---- The data

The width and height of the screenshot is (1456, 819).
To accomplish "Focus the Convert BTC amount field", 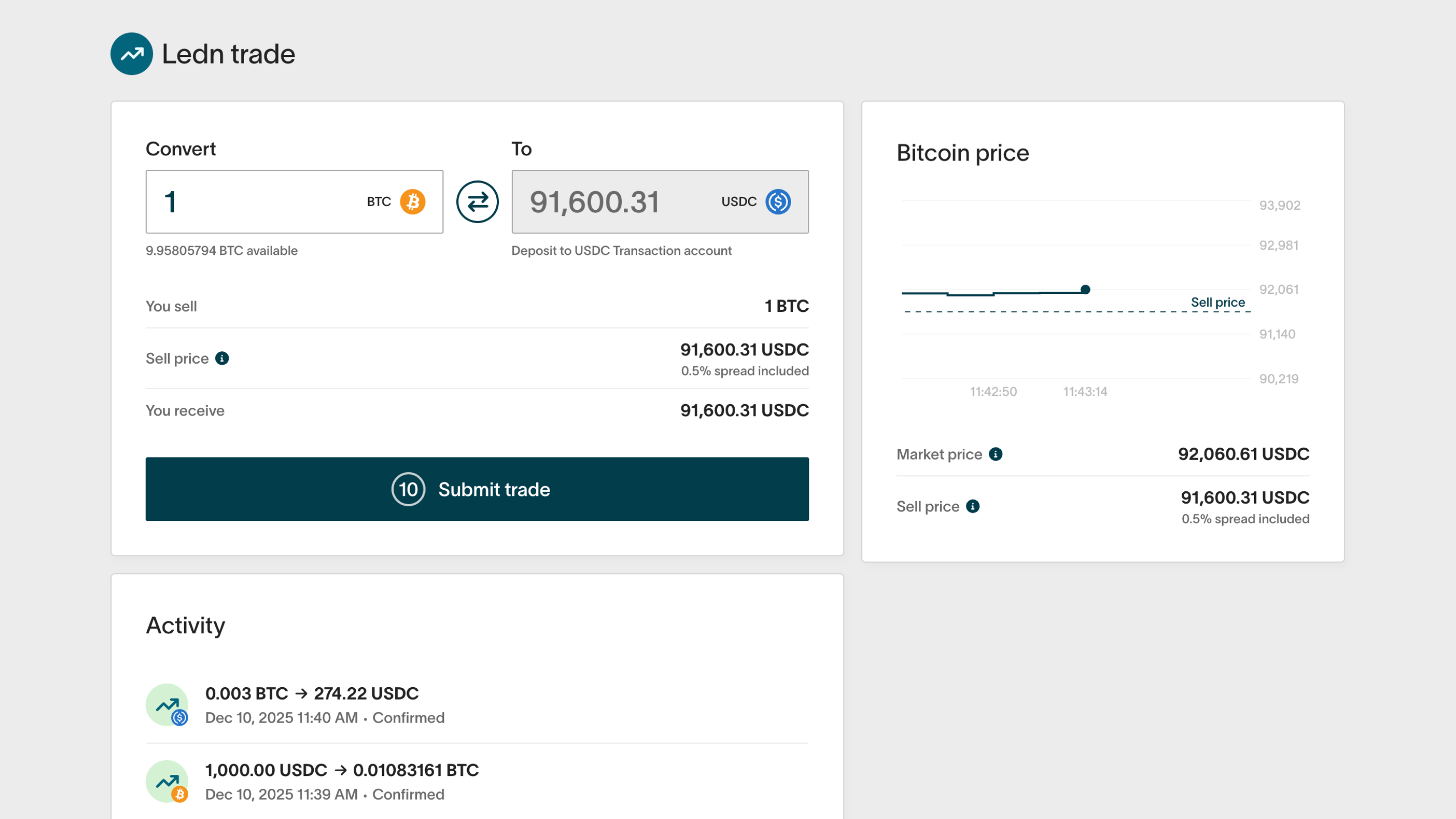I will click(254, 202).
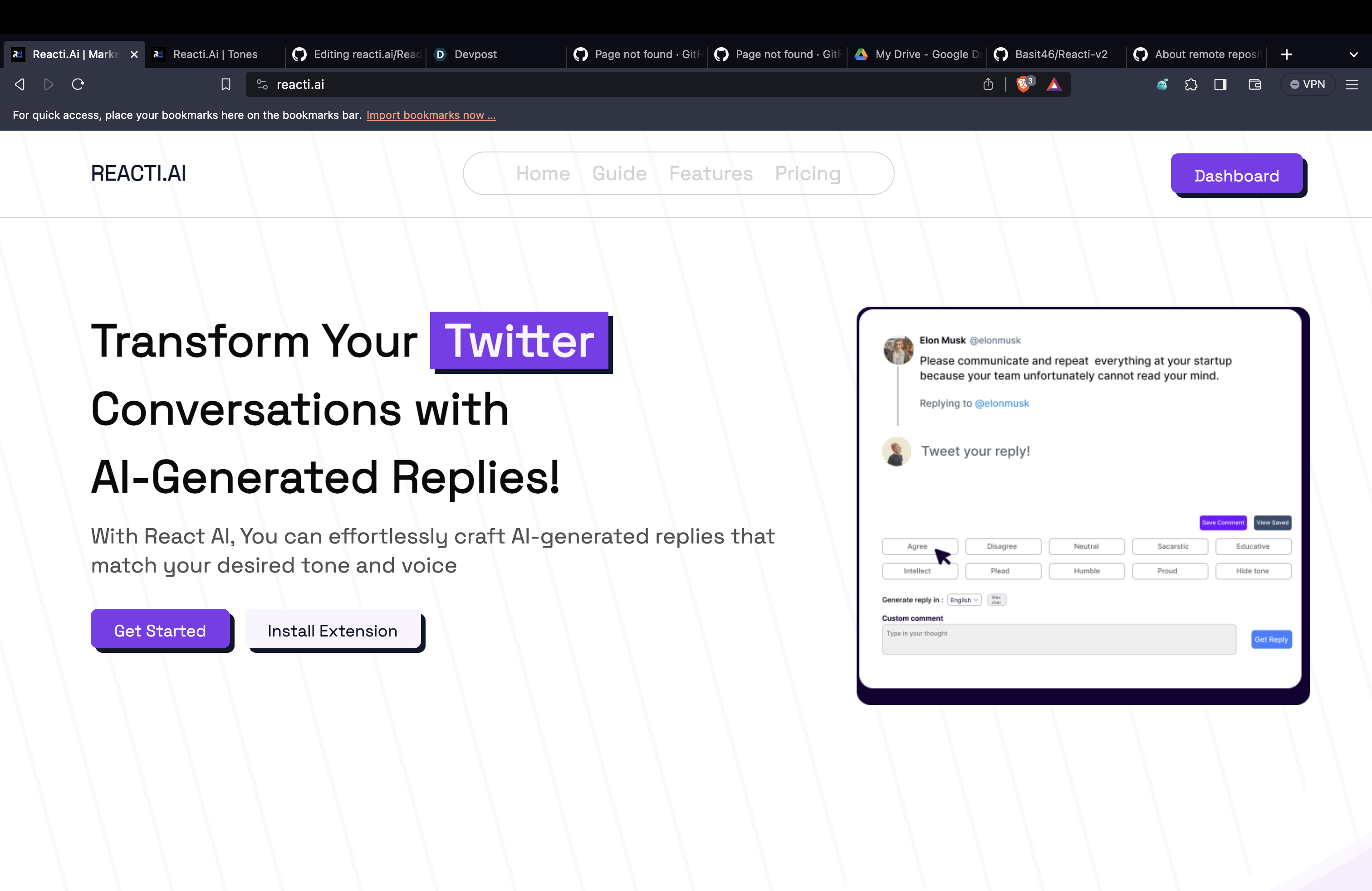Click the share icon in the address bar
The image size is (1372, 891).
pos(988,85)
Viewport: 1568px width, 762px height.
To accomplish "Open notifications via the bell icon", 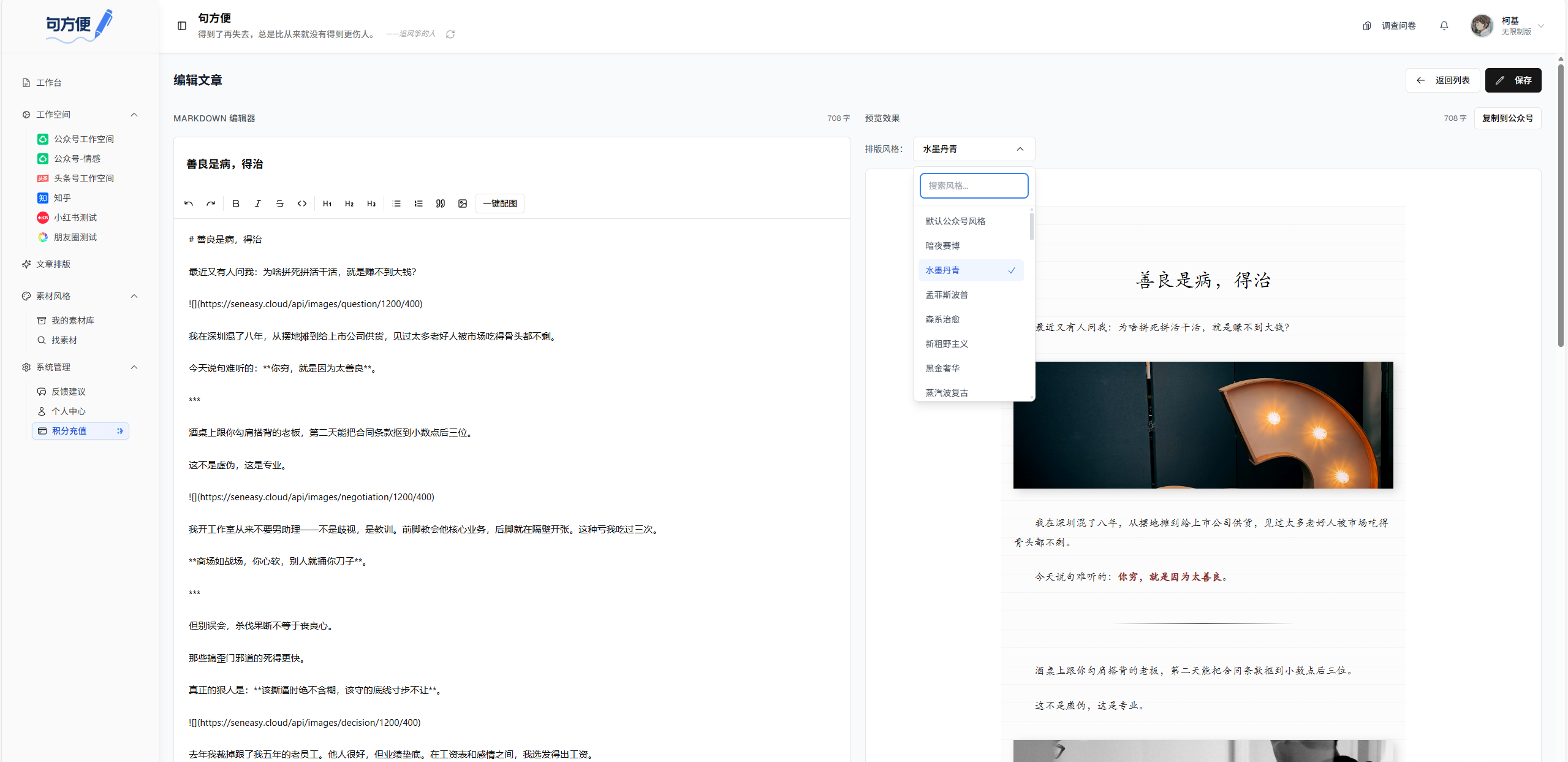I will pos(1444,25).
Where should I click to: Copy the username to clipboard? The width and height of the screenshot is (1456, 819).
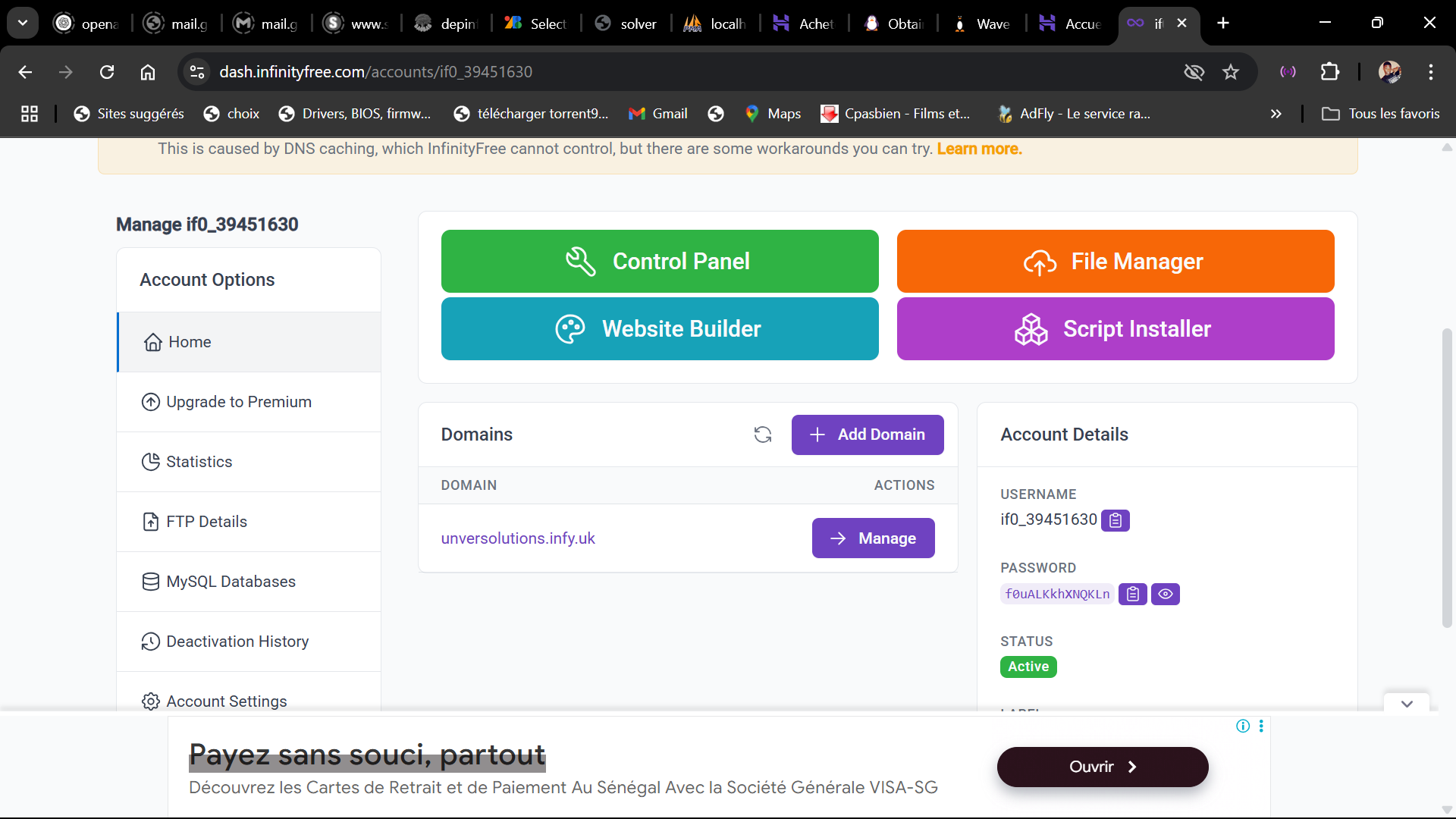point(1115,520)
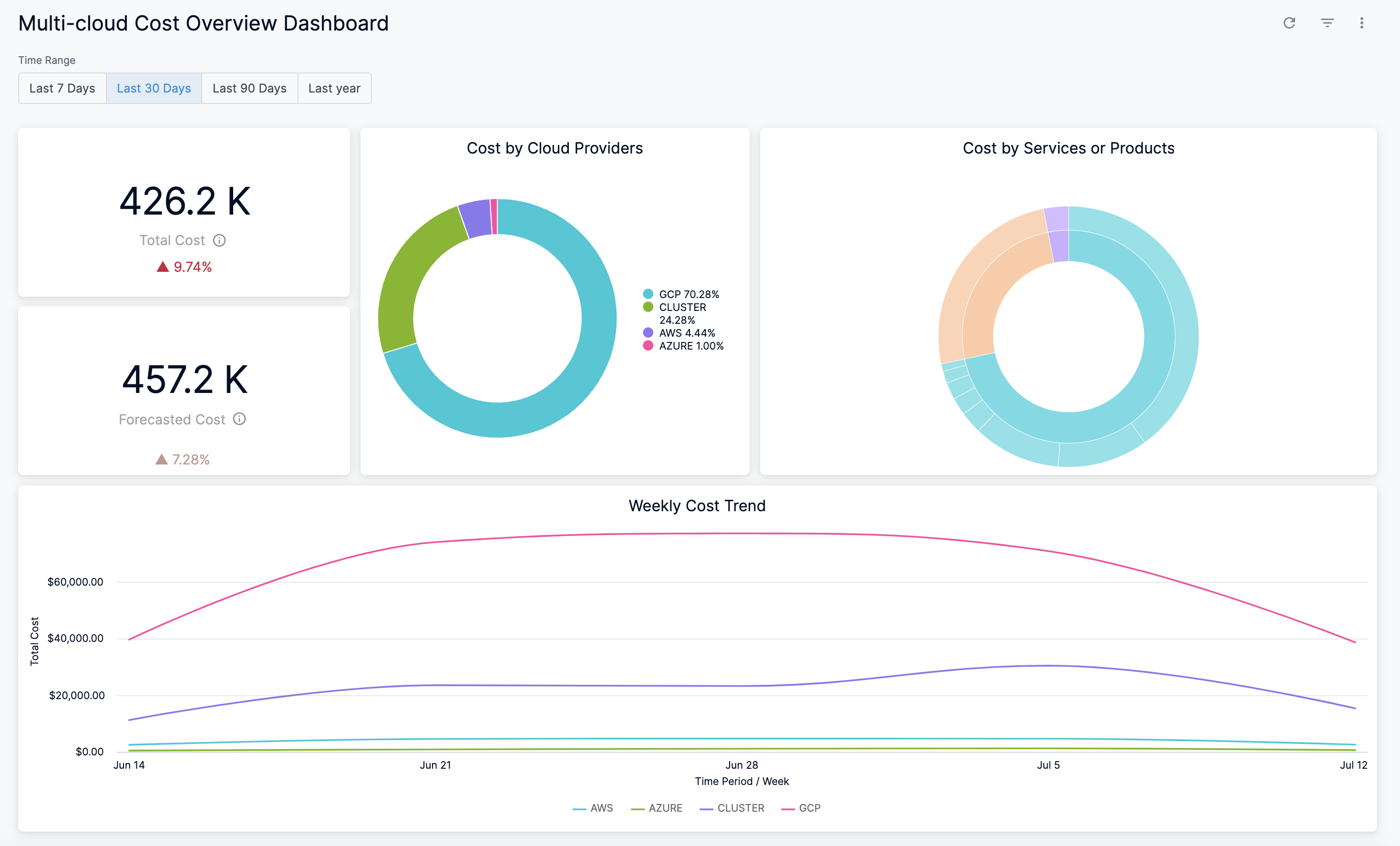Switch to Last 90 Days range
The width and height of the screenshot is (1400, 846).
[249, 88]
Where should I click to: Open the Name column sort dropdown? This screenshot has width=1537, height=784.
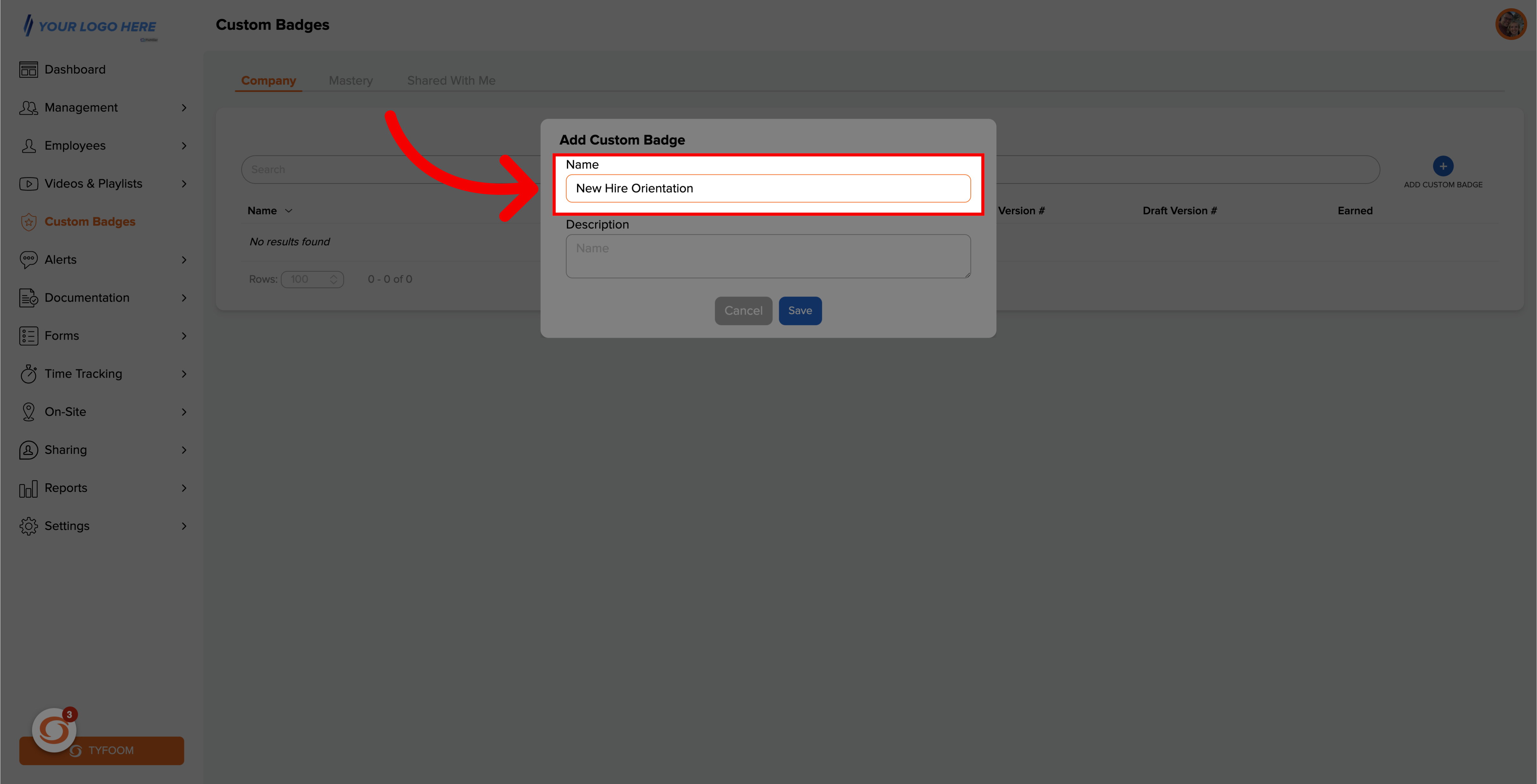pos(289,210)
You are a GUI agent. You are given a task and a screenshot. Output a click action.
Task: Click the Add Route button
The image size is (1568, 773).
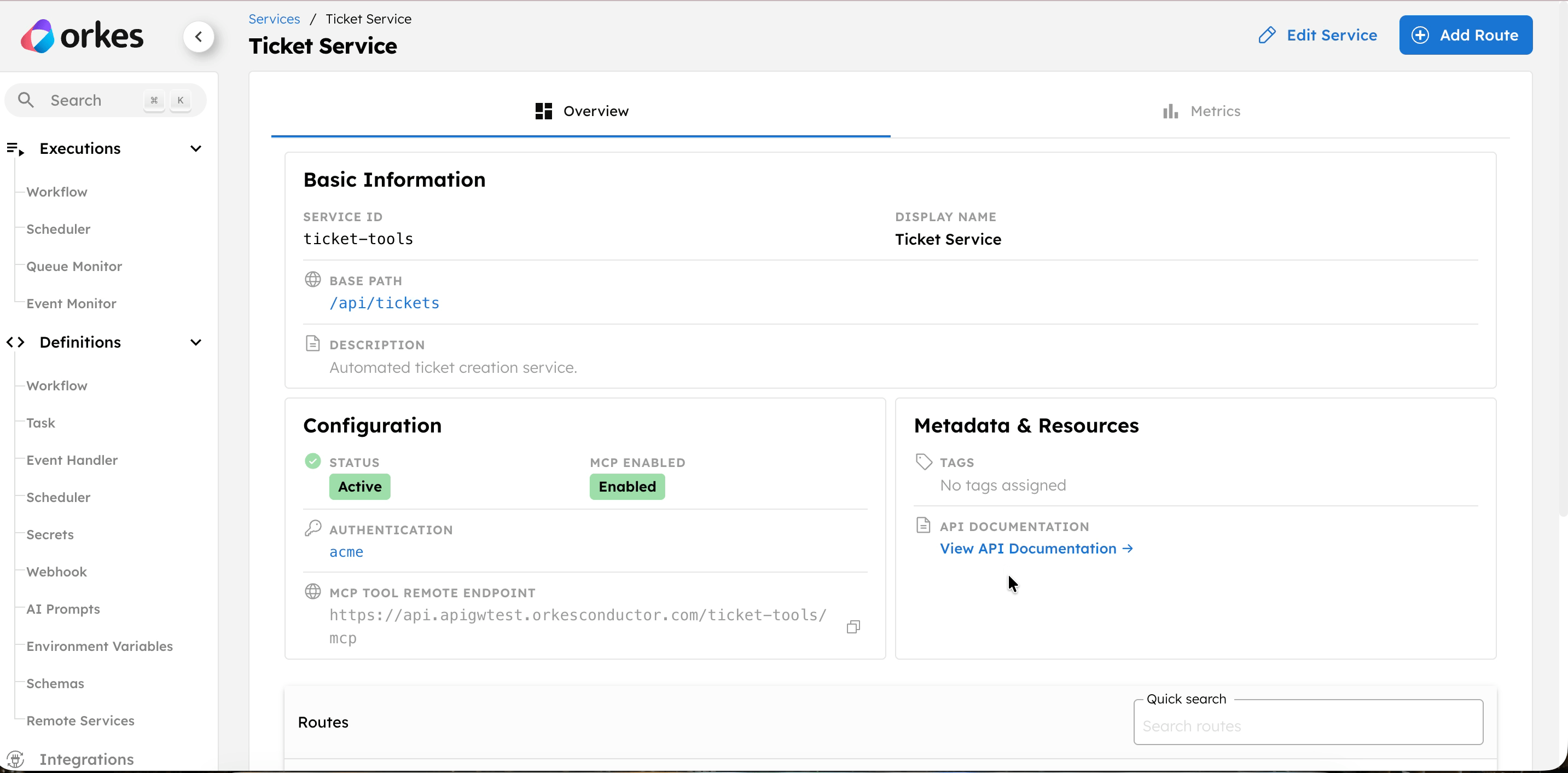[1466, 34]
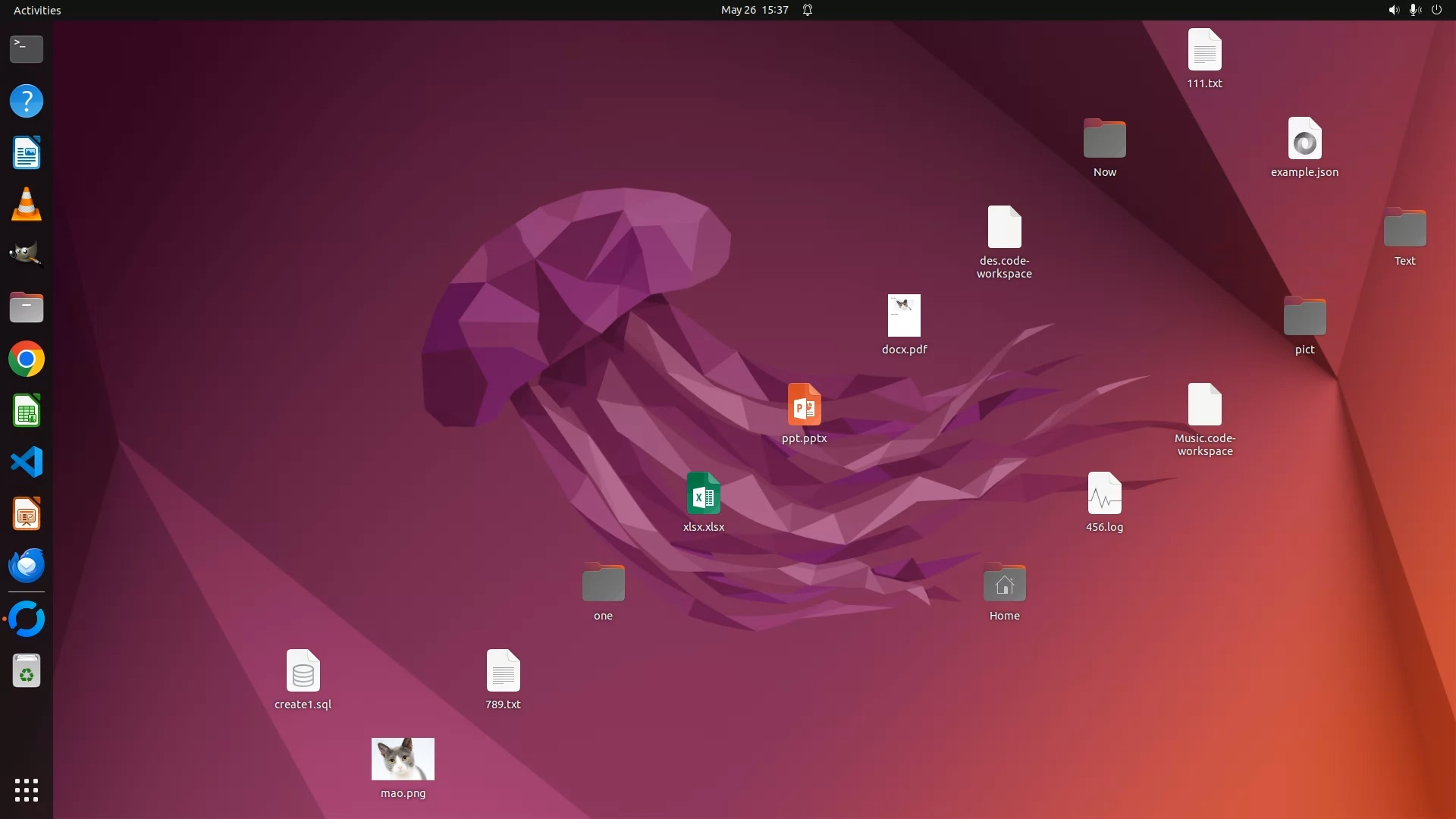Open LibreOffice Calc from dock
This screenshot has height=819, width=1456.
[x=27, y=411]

--------

In the records above, find the line containing "Task: Click the Add Route button", then write out exactly that line and every later one through the last, omitting pictures.

▶ [Answer space]:
Task: Click the Add Route button
The image size is (1568, 773).
[1466, 34]
Open LibreOffice Calc from dock
This screenshot has height=819, width=1456.
[x=27, y=411]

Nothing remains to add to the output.